Shared Volume Data Access Configuration
You can configure the Shared Volume between the TIBCO Data Virtualization and the Apache Spark cluster for faster execution of results. It can be configured using the tds.datavirt.sharedDataVolumes
parameter while configuring the Spark Cluster data source and the URL of the File Adapter in TIBCO Data Virtualization.

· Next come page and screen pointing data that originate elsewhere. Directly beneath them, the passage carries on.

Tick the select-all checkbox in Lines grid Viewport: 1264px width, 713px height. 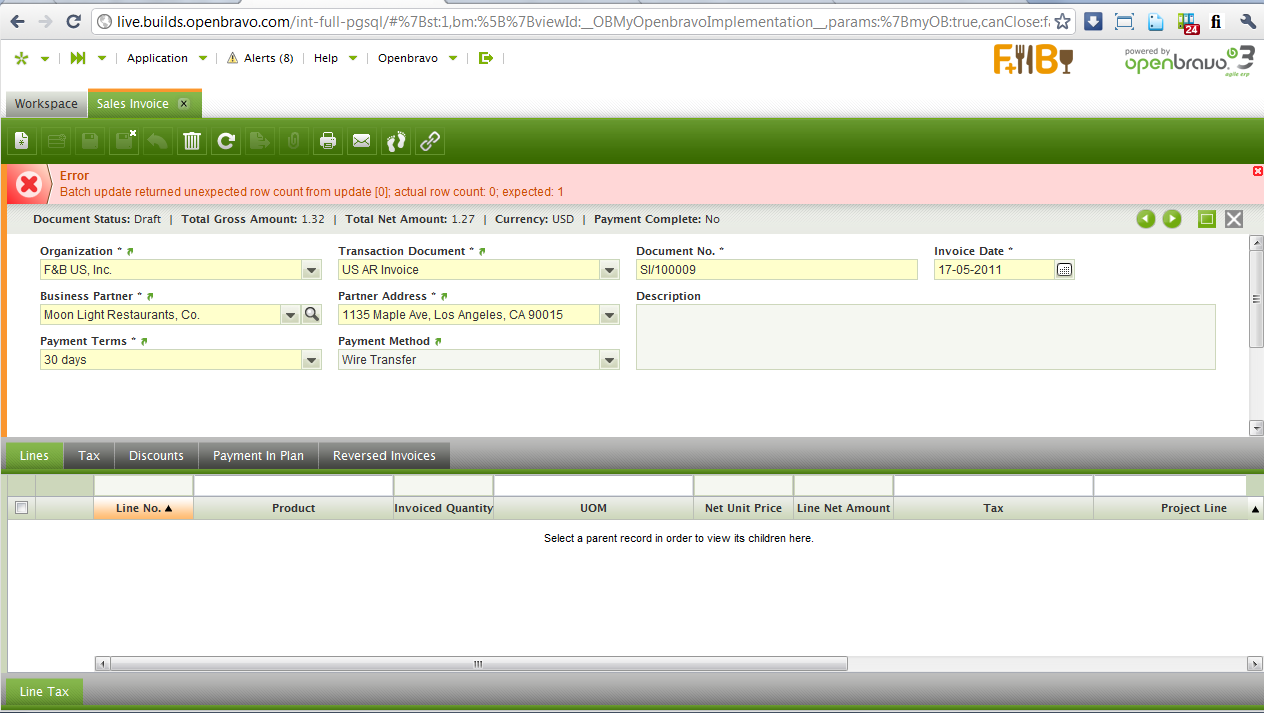point(21,508)
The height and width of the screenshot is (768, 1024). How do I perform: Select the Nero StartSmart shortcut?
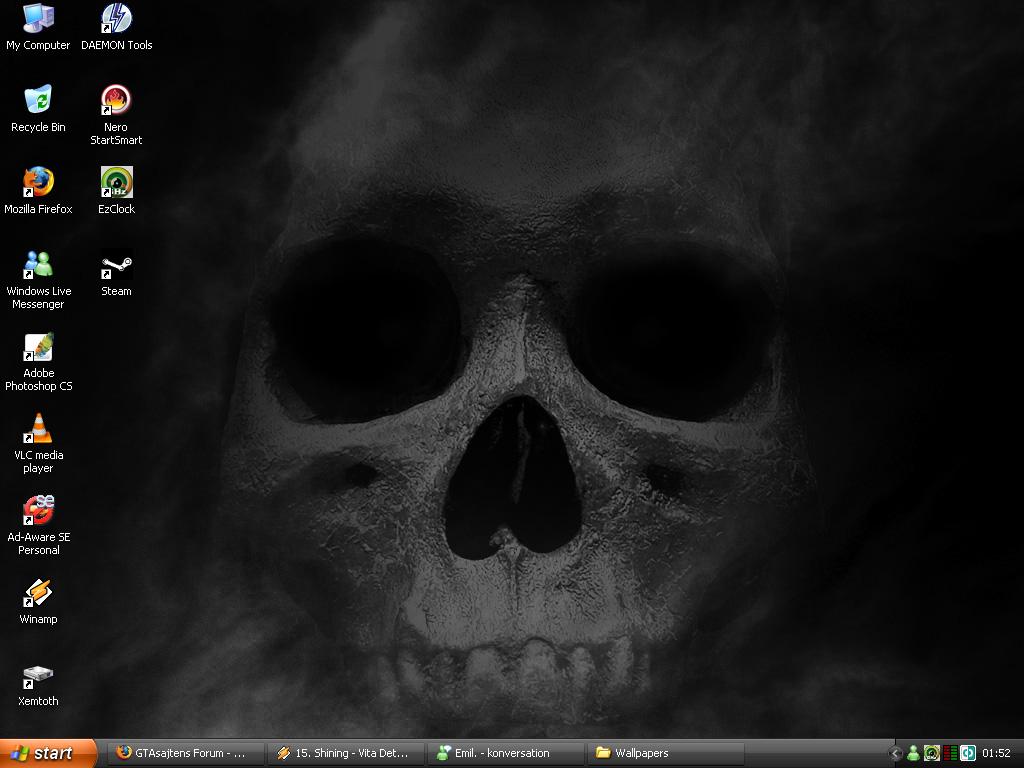[116, 100]
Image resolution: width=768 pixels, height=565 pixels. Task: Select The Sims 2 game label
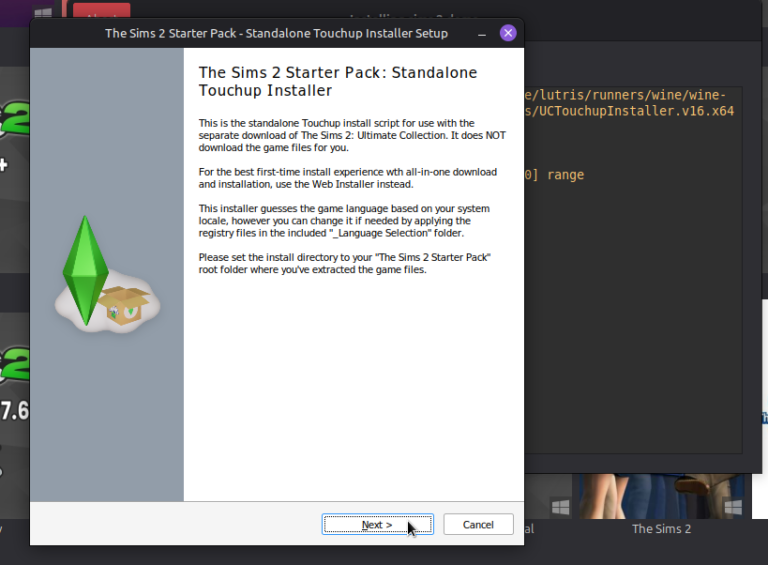pos(661,529)
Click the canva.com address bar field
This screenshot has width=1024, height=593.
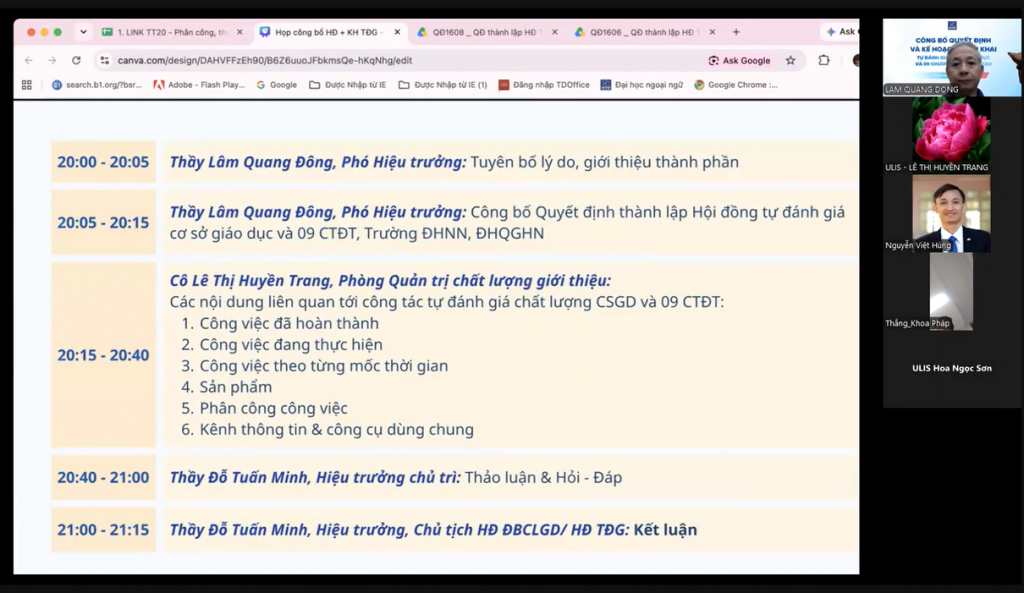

The following scenarios are applicable:
-
If the
tds.datavirt.sharedDataVolumes
parameter is not configured while configuring the Spark Cluster data source, it is known as TIBCO Data Virtualization managed data access. -
If the
tds.datavirt.sharedDataVolumes
parameter is configured with the same value as the File Adapter in TIBCO Data Virtualization or if the file path is under the Shared Volume, it is known as Shared Volume Optimized data access. -
If the
tds.datavirt.sharedDataVolumes
parameter is configured and the File path is not under the Shared Volume in TIBCO Data Virtualization, it is known as Shared Volume Optimized data access for Remote sources.
Recommendations
-
To benefit from optimized file access, do not use an S3 data source as a shared data volume. You can use any other data sources.
-
The input and output schemas can be different.
-
Assign the shared data volume to the
@default_schema
workflow variable. Make sure that all the operators use this schema as the output schema unless you need explicit writing to the remote sources.